**Exercise**
The response should be the data again, identical in every line.

**Records for this exercise**
>>
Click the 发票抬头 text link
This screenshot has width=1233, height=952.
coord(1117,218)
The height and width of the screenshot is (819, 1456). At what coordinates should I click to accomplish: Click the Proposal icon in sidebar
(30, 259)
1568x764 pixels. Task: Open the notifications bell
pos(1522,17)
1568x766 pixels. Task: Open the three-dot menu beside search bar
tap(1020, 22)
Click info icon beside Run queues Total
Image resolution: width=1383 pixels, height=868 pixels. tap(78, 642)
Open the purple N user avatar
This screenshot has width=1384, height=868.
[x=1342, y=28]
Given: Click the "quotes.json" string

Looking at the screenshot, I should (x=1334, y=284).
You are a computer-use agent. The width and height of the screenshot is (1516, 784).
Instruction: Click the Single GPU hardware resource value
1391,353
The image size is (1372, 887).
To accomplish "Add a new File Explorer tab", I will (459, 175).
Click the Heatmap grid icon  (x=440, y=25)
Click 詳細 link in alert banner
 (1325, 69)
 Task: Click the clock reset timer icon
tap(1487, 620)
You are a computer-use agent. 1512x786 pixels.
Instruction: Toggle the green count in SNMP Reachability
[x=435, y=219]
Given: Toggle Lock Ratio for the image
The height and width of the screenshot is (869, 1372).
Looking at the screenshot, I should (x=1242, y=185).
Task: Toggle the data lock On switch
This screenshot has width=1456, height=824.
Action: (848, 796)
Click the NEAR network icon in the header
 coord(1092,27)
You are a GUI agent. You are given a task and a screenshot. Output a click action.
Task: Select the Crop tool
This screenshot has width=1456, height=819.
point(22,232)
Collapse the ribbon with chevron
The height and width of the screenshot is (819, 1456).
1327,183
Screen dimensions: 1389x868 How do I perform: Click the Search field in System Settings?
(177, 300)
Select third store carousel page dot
<<
**Exercise response**
Click the 发票抬头 text link
This screenshot has width=1233, height=952.
coord(1117,218)
The height and width of the screenshot is (819, 1456). At what coordinates should I click to accomplish: Click the Proposal icon in sidebar
(30, 259)
1568x764 pixels. Task: Open the notifications bell
pos(1522,17)
1568x766 pixels. Task: Open the three-dot menu beside search bar
tap(1020, 22)
Click info icon beside Run queues Total
Image resolution: width=1383 pixels, height=868 pixels. tap(78, 642)
Open the purple N user avatar
This screenshot has width=1384, height=868.
[x=1342, y=28]
Given: Click the "quotes.json" string

Looking at the screenshot, I should (x=1334, y=284).
You are a computer-use agent. The width and height of the screenshot is (1516, 784).
Instruction: Click the Single GPU hardware resource value
1391,353
The image size is (1372, 887).
To accomplish "Add a new File Explorer tab", I will (459, 175).
Click the Heatmap grid icon  (x=440, y=25)
Click 詳細 link in alert banner
 (1325, 69)
 Task: Click the clock reset timer icon
tap(1487, 620)
You are a computer-use agent. 1512x786 pixels.
Instruction: Toggle the green count in SNMP Reachability
[x=435, y=219]
Given: Toggle Lock Ratio for the image
The height and width of the screenshot is (869, 1372).
Looking at the screenshot, I should (x=1242, y=185).
Task: Toggle the data lock On switch
This screenshot has width=1456, height=824.
Action: (848, 796)
Click the NEAR network icon in the header
 coord(1092,27)
You are a GUI agent. You are given a task and a screenshot. Output a click action.
Task: Select the Crop tool
This screenshot has width=1456, height=819.
point(22,232)
Collapse the ribbon with chevron
The height and width of the screenshot is (819, 1456).
1327,183
Screen dimensions: 1389x868 How do I perform: Click the Search field in System Settings?
(177, 300)
Select third store carousel page dot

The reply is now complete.